Number one, Colonel Parker never took 50% of Elvis earnings, never. It's true, they did sign a contract in the 70s which was a partnership contract where they each were to receive 50%. But Colonel never collected his 50% because it was about that time that Elvis needed extra money for his divorce settlement with Priscilla. And they were running short on funds. And Vernon said to Colonel, 'Colonel, would you just take your regular 1/3 for a while until we get on our feet'. Colonel took his regular third and he never, never took 50%. Now, I'm talking about Elvis personal appearances, I'm talking Elvis recordings and so forth - they did have an understanding that if Colonel initiated project wherein Elvis needed to lend only his likeness or his name, that Colonel receive 50%. This would be photo albums, merchandise, things like that. Colonel conceived the ideas, Colonel followed through on the ideas. And Elvis had contrbuted nothing but his name and likeness, which without it, of course, would have been impossible. When those kinds of things came about, Elvis was quite willing to have Colonel take 50%.
Q: Is there anything else you'd like to tell the fans of Elvis about the Colonel?
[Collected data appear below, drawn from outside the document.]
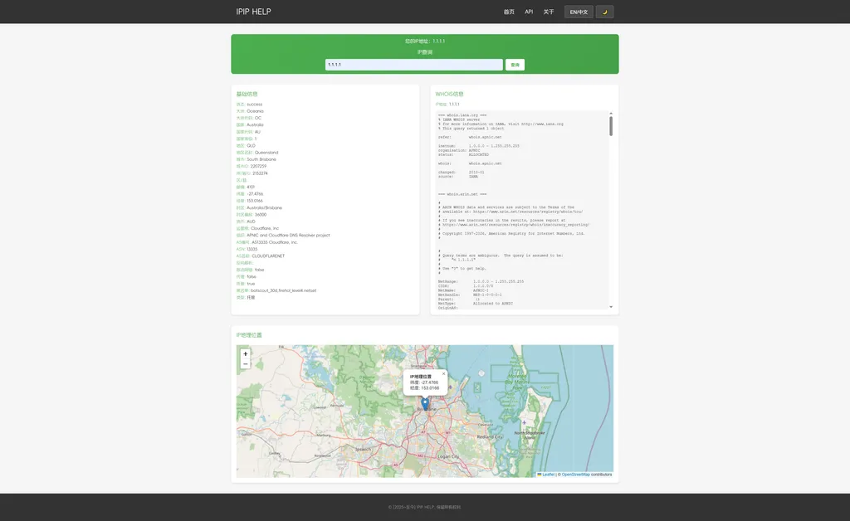Zoom out on the map
The width and height of the screenshot is (850, 521).
(245, 364)
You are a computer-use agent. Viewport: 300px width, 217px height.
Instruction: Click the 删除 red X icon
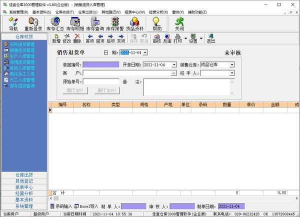coord(77,39)
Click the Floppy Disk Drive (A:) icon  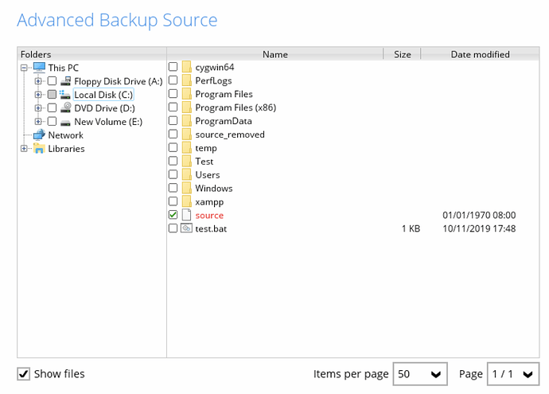66,81
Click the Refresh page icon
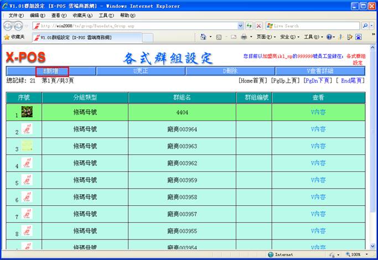This screenshot has width=378, height=260. (249, 26)
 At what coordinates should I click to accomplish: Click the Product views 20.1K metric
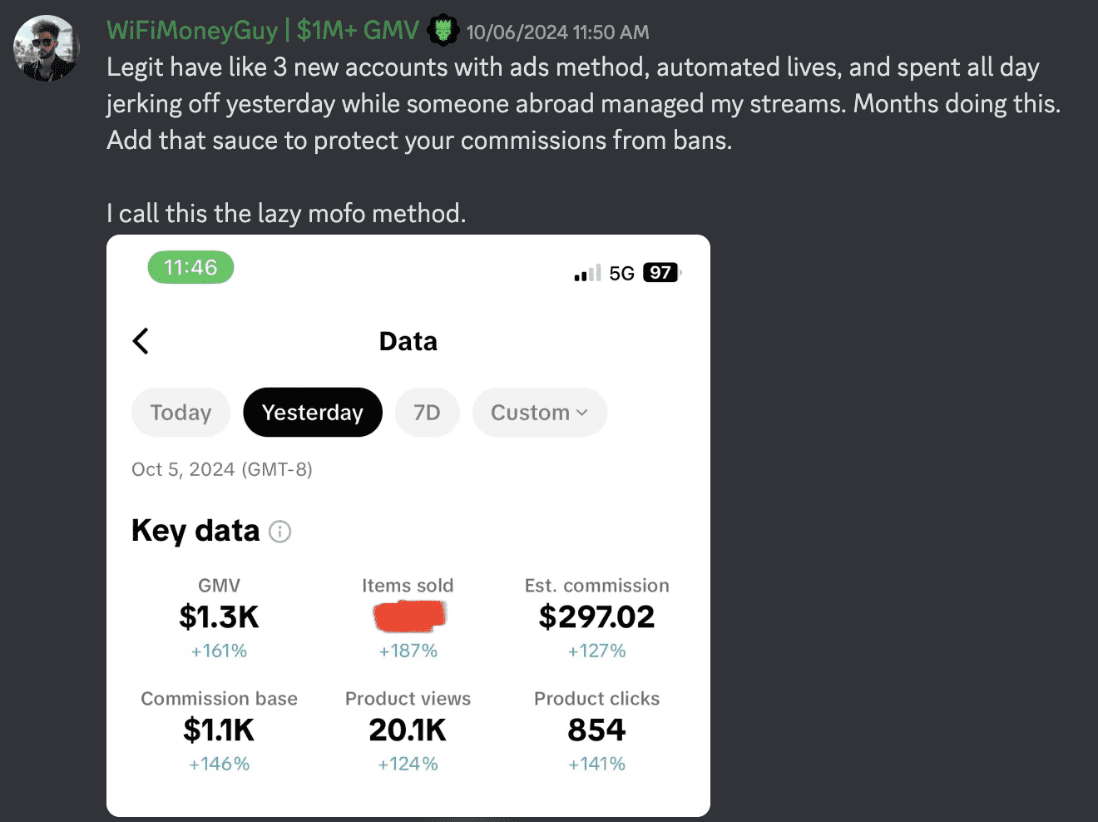pyautogui.click(x=408, y=730)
A: Well, what I would like to tell the fans about the Colonel: number one, he was always there for Elvis in every way he could be - it became very difficult. I recall we were on, we were touring and he came back to the room one night and he was crying. He said, 'I've lost him, my friend is gone'. It was because he went to have a meeting with Elvis and Elvis couldn't be aroused for the meeting. We all have weaknesses, we all have failings and Colonel understood there was in Elvis. He tried every way he could to help Elvis overcome it, but it was not possible. I want the fans to know that he cared about Elvis always., and that he did his utmost to prolong Elvis life, to keep things going. They had a great partnership - he never interfered with the creative part of Elvis. He said, 'Elvis is a star, he knows exactly what he's doing. I'm not going to tell him what to sing or how to dress or how to act. He knows how to do those things. I just do the business part'.